Efficiently Computable Converses for Finite-Blocklength Communication

TL;DR

This paper introduces a computationally efficient method to derive finite-blocklength converses for discrete memoryless channels, enabling accurate bounds for various channel types using dynamic programming and Fourier methods.

Contribution

It develops a general finite-blocklength converse framework expressed as a stochastic control problem, applicable to arbitrary DMCs and solvable efficiently.

Findings

Comparable accuracy to existing bounds for BSC and BEC

Applicable to channels like BAC and quantized amplitude-constrained AWGN

Efficient computation via dynamic programming and Fourier methods

Abstract

This paper presents a method for computing a finite-blocklength converse for the rate of fixed-length codes with feedback used on discrete memoryless channels (DMCs).
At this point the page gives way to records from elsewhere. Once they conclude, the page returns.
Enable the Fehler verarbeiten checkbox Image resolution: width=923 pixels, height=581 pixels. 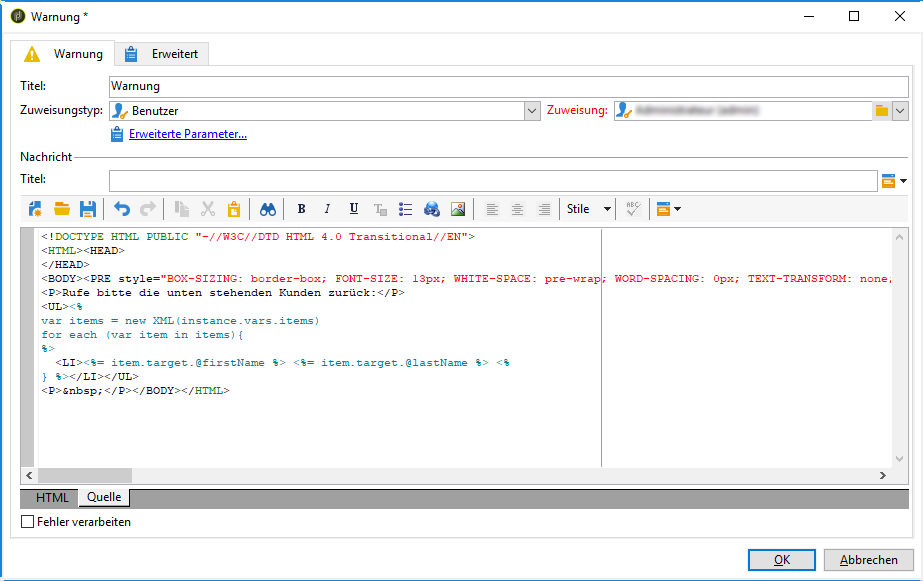(x=28, y=522)
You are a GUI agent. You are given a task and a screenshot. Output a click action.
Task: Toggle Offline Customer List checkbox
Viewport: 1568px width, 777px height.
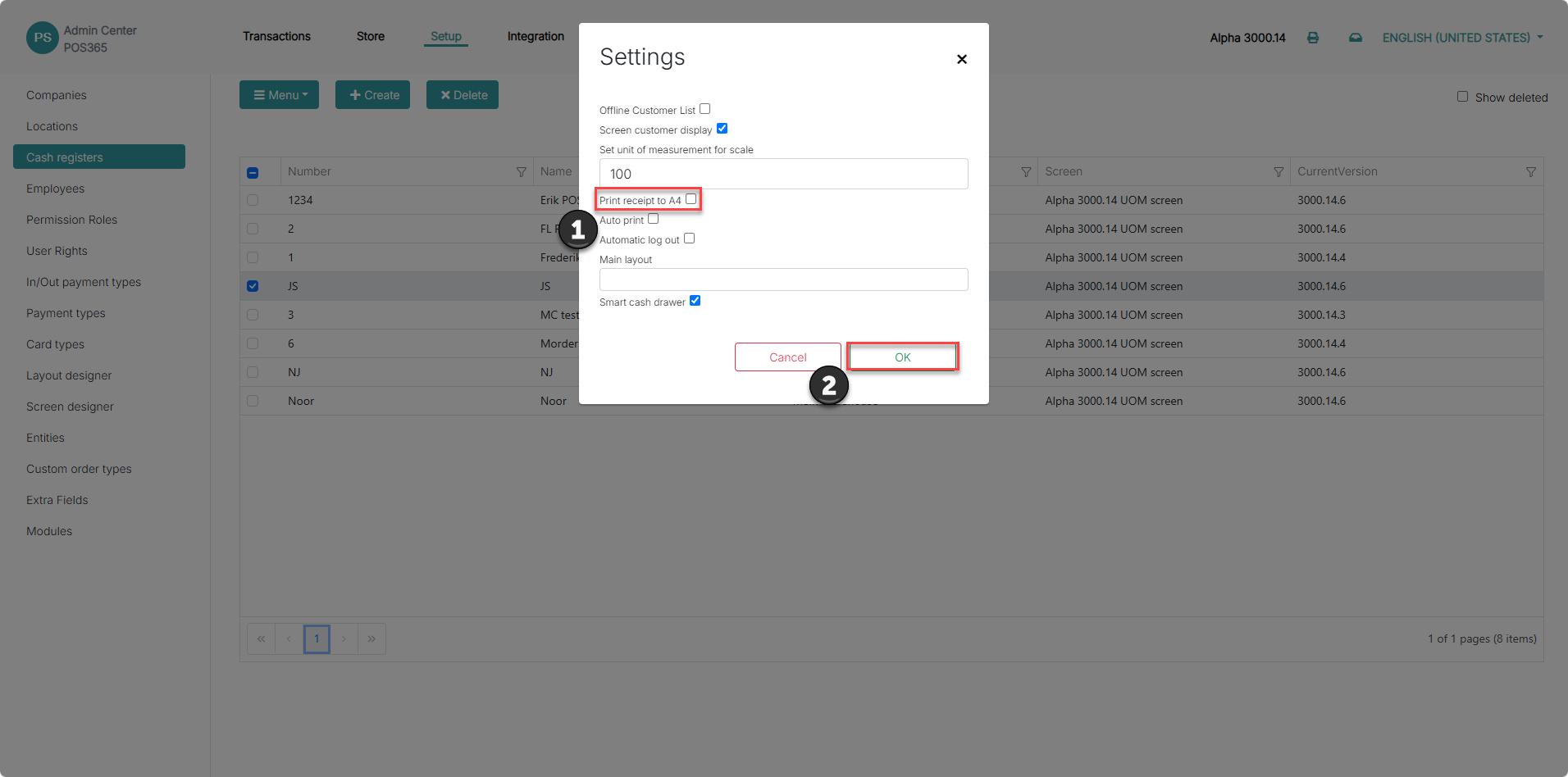pyautogui.click(x=704, y=109)
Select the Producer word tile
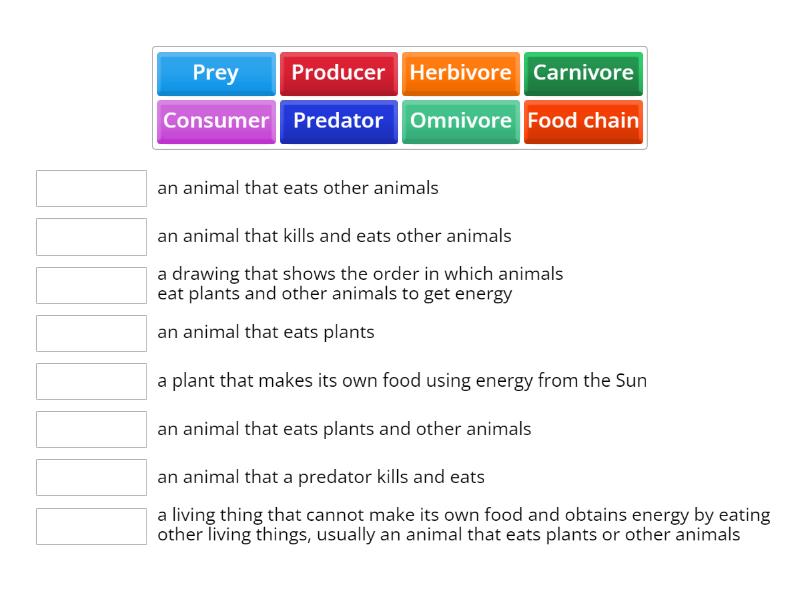The width and height of the screenshot is (800, 600). [x=339, y=73]

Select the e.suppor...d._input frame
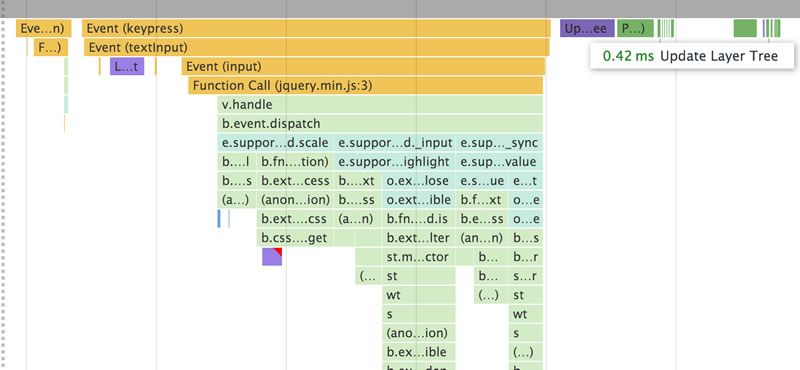[x=395, y=143]
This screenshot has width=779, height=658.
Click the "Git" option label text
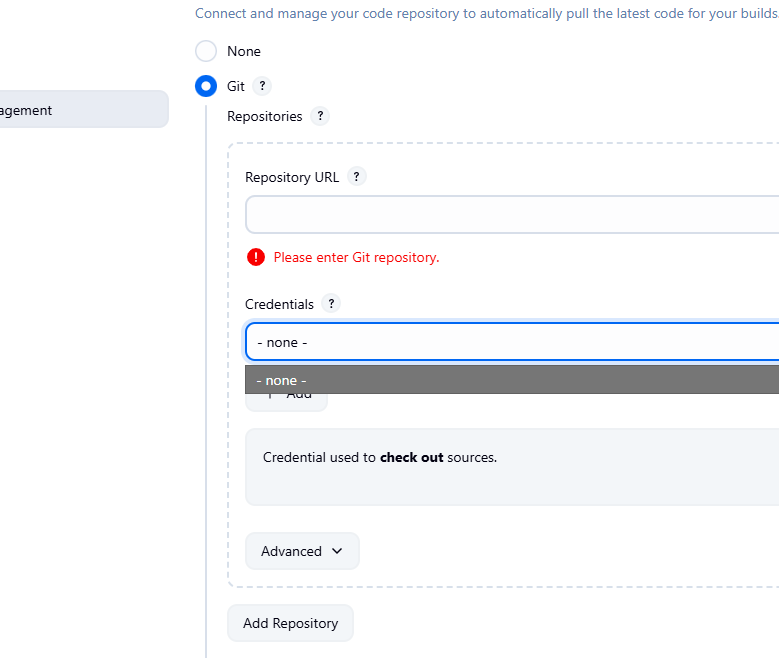point(236,86)
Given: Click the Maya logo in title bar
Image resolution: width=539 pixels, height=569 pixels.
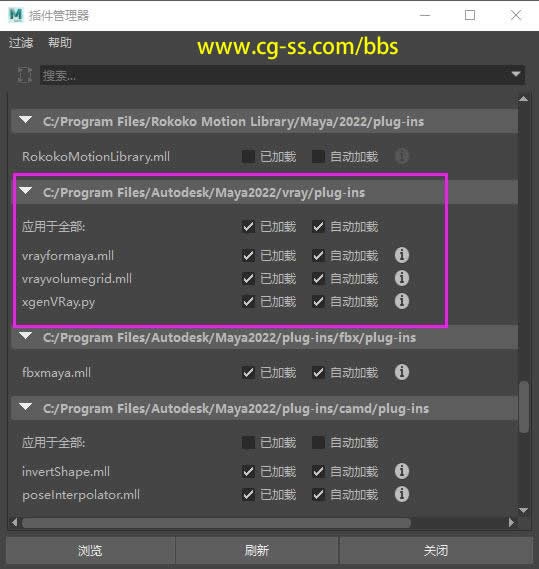Looking at the screenshot, I should coord(16,15).
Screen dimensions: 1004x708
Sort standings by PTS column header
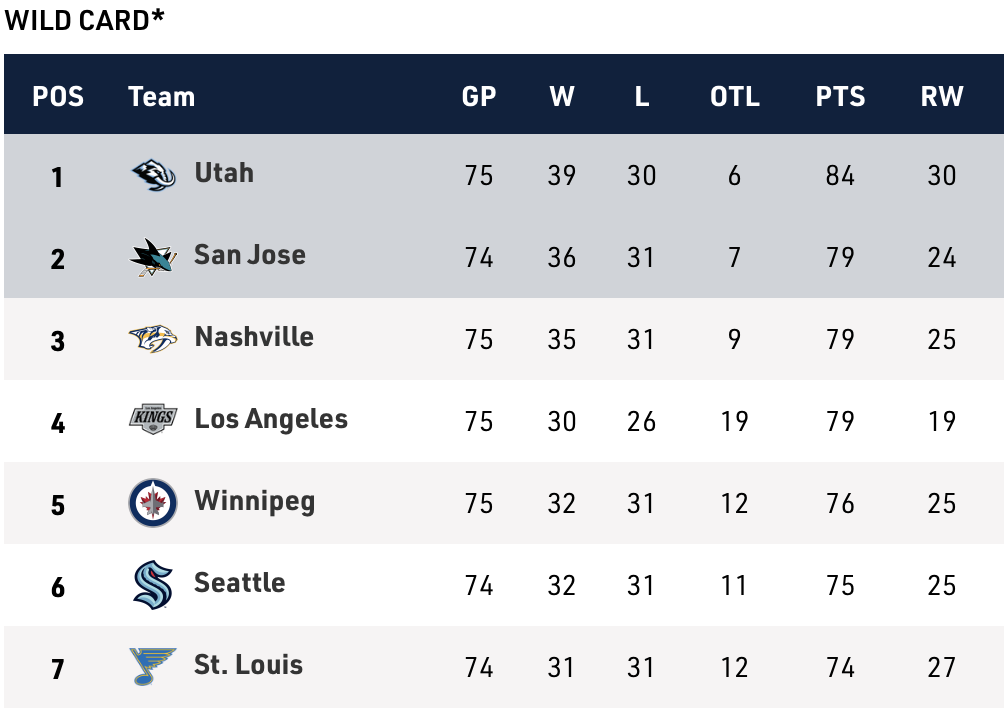(840, 96)
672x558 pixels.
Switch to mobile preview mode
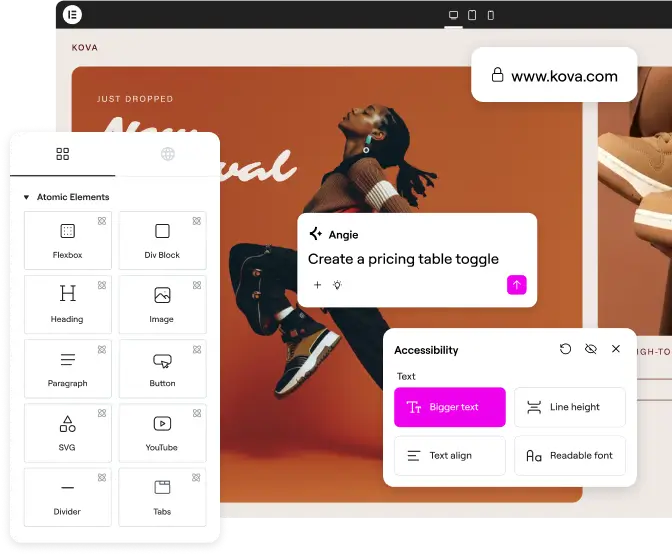490,15
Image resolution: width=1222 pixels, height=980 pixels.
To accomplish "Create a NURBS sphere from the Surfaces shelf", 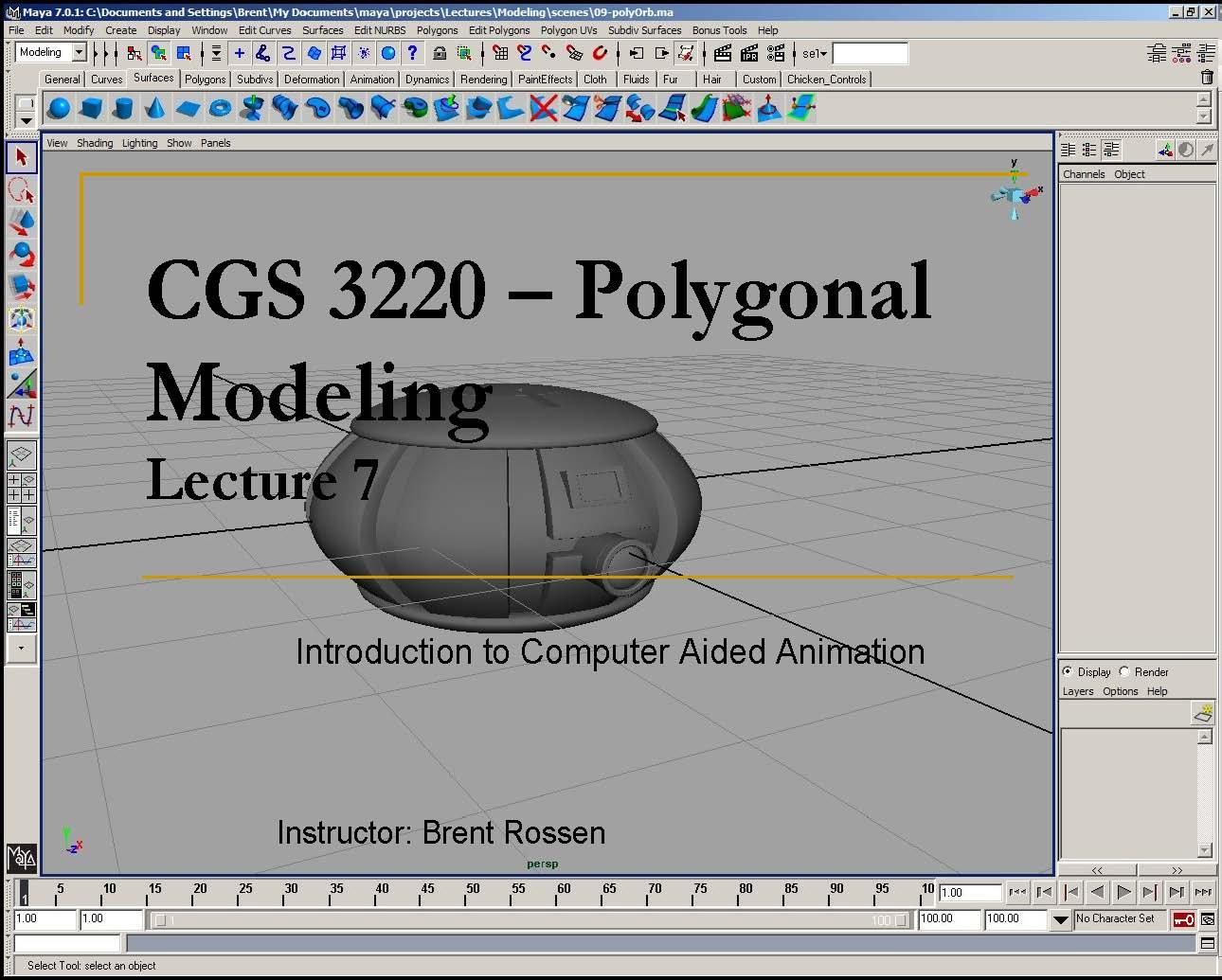I will pos(58,108).
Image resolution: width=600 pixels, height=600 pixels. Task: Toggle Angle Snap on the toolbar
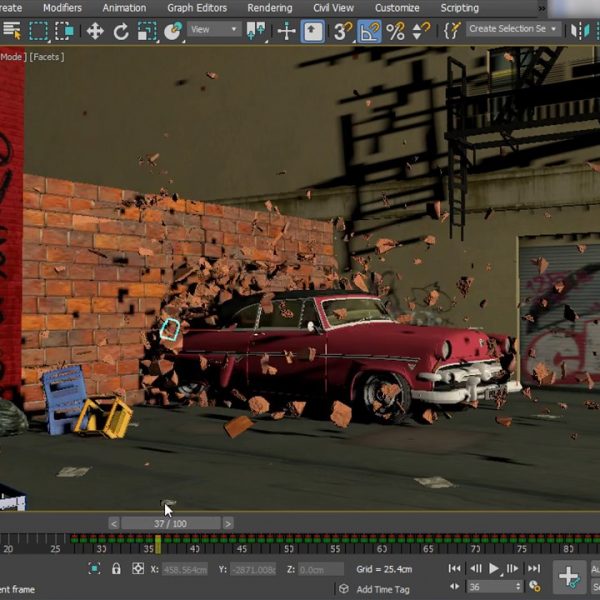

The new converse is expressed in terms of a stochastic control problem whose solution can be efficiently computed using dynamic programming and Fourier methods. For channels such as the binary symmetric channel (BSC) and binary erasure channel (BEC), the accuracy of the proposed converse is similar to that of existing special-purpose converse bounds, but the new converse technique can be applied to arbitrary DMCs. We provide example applications of the new converse technique to the binary asymmetric channel (BAC) and the quantized amplitude-constrained AWGN channel.